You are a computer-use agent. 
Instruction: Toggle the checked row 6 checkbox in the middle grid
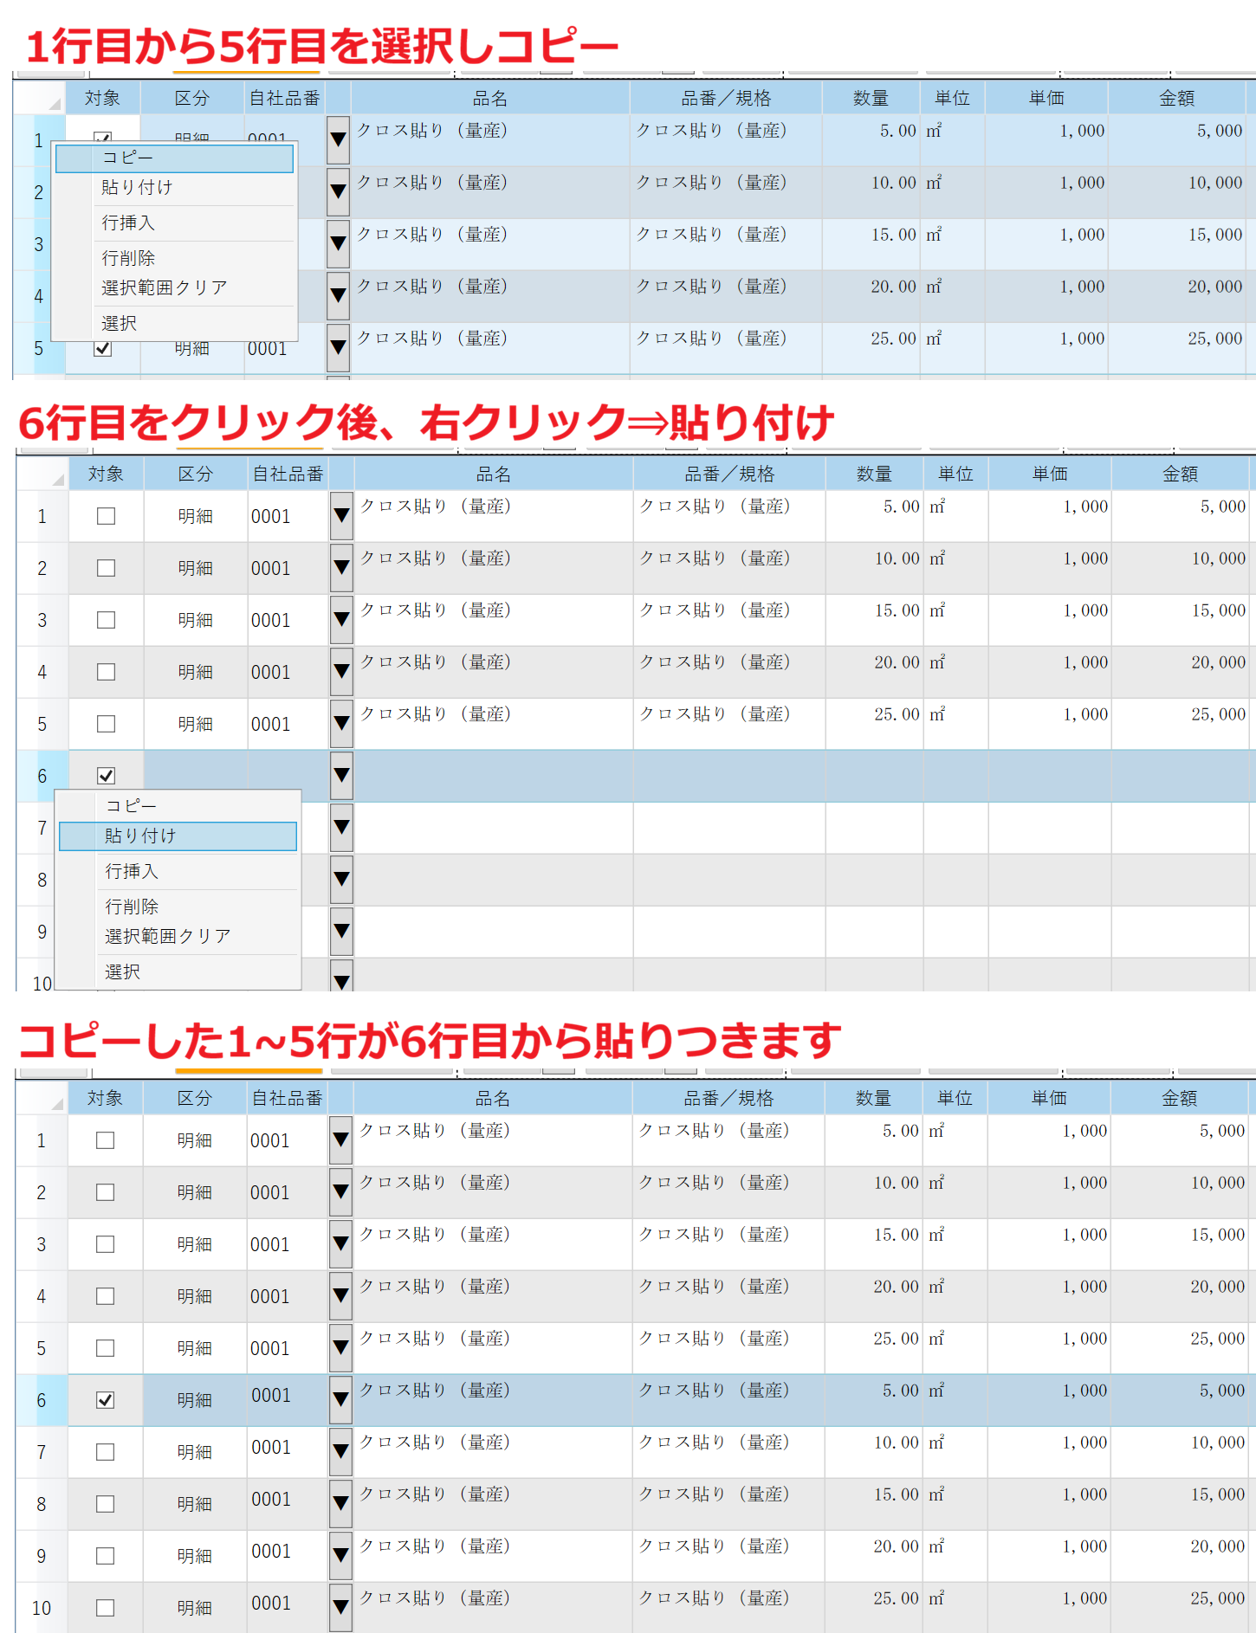click(106, 776)
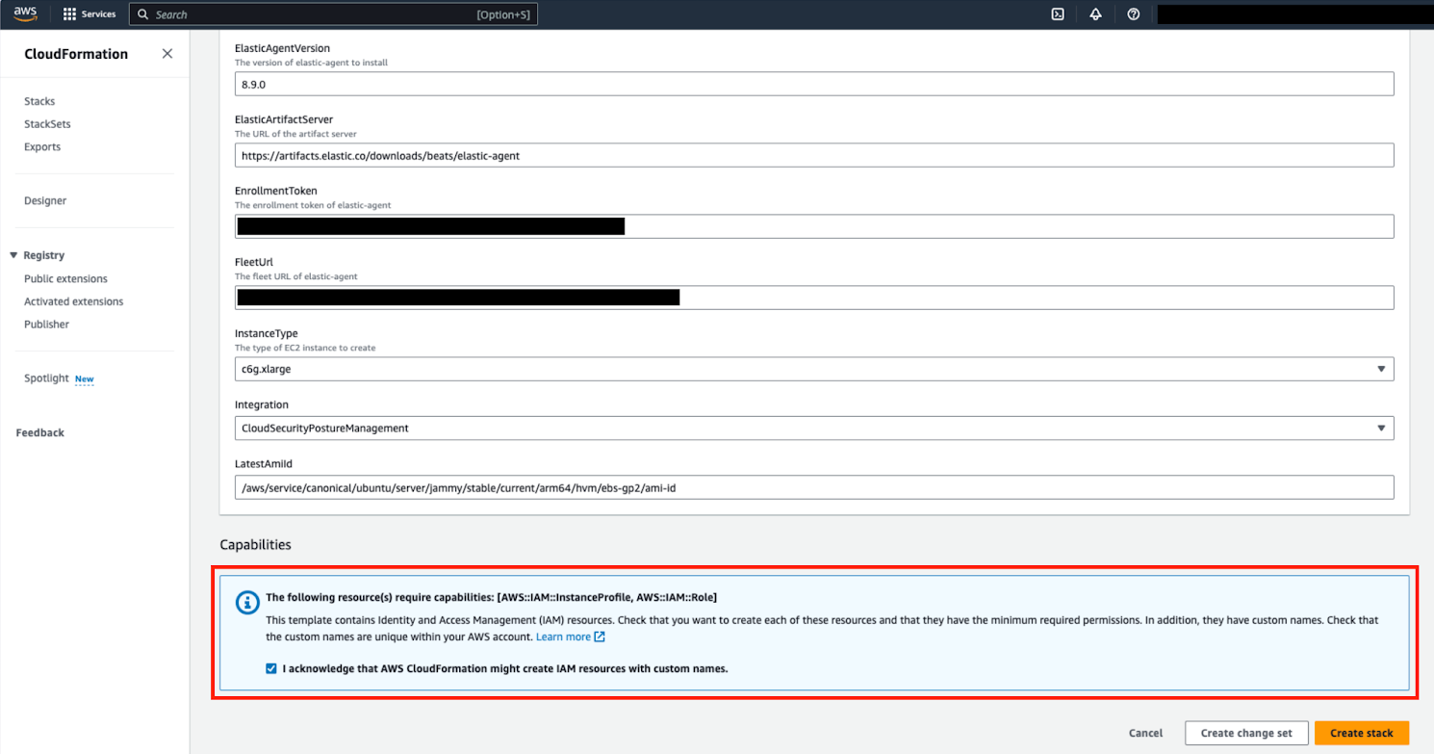Open Learn more via its external link icon
1434x754 pixels.
(x=600, y=637)
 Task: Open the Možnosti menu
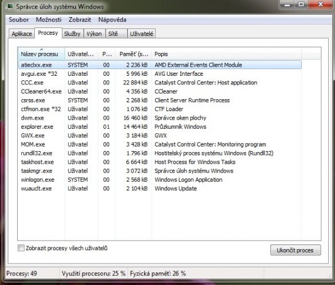[x=49, y=19]
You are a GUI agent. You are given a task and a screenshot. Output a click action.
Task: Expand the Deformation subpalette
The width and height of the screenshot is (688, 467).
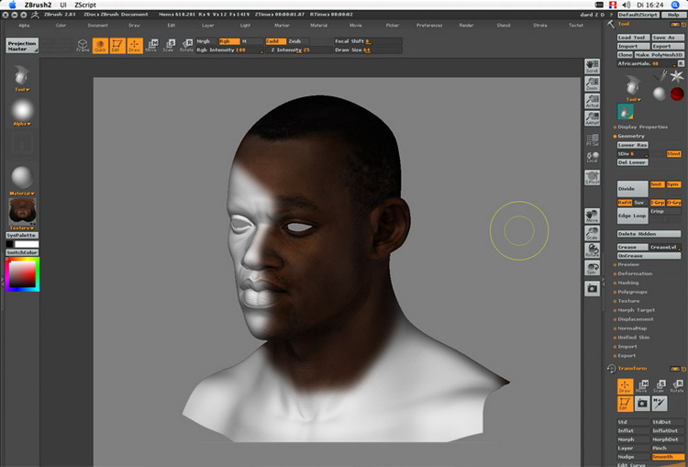click(x=635, y=273)
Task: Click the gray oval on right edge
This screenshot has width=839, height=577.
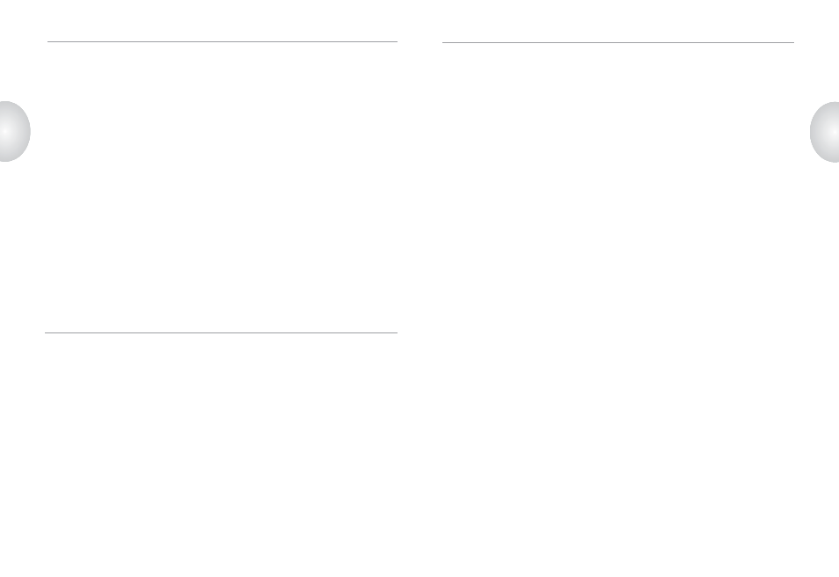Action: click(824, 132)
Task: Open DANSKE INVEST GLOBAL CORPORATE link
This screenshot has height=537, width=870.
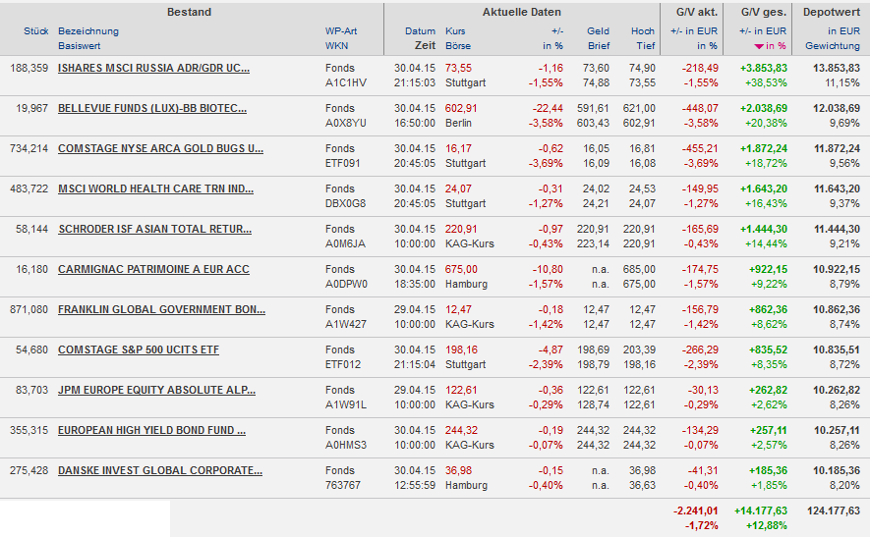Action: (x=160, y=470)
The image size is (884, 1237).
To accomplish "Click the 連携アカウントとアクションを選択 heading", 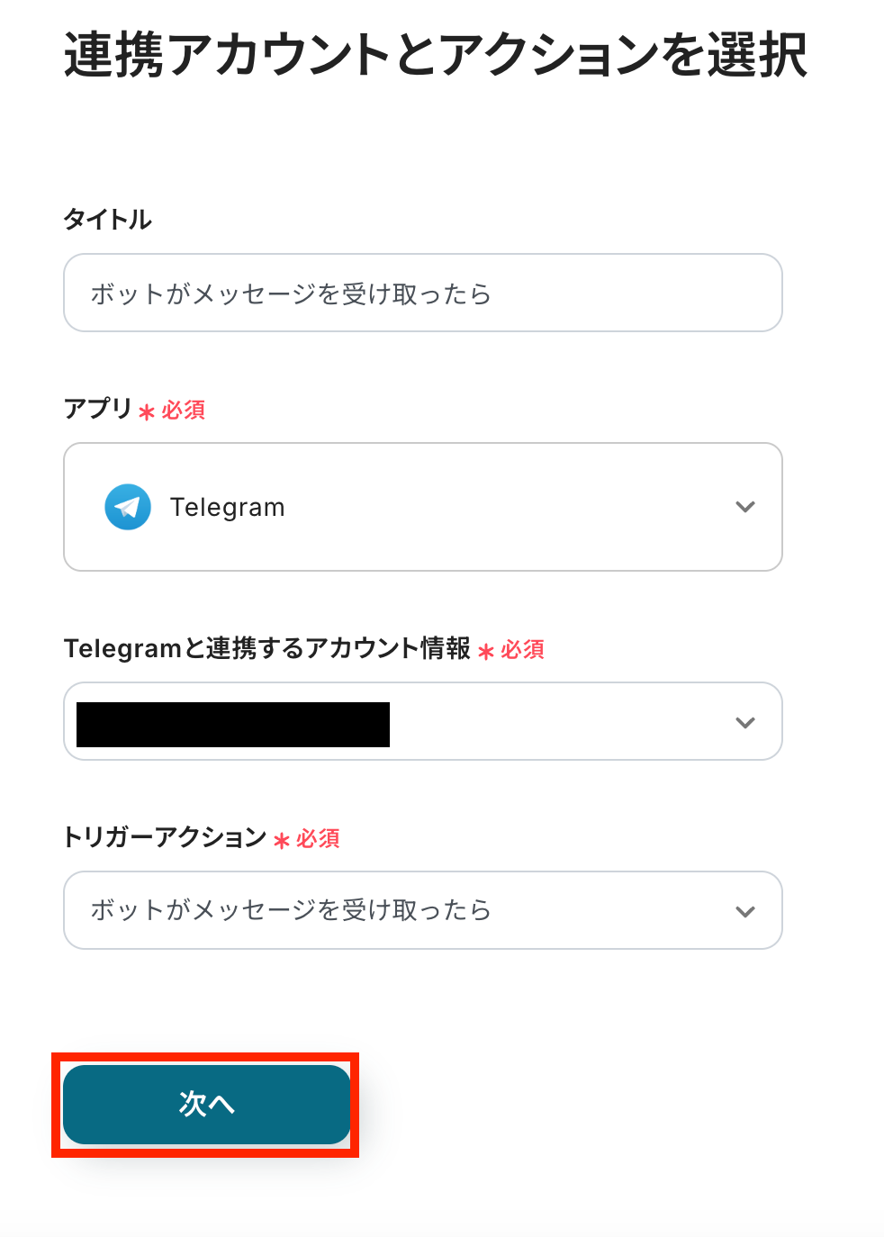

EXERCISE AIM
Write out exactly, please, the lines that start at the one containing "Task: Click the gray oval on right edge" and run through the final line of the entries, both included, leaving pictures out.

SOLUTION TO THIS PROBLEM
Task: Click the gray oval on right edge
This screenshot has width=839, height=577.
Action: click(824, 132)
Task: Open DANSKE INVEST GLOBAL CORPORATE link
This screenshot has height=537, width=870.
Action: (x=160, y=470)
The image size is (884, 1237).
To accomplish "Click the 連携アカウントとアクションを選択 heading", 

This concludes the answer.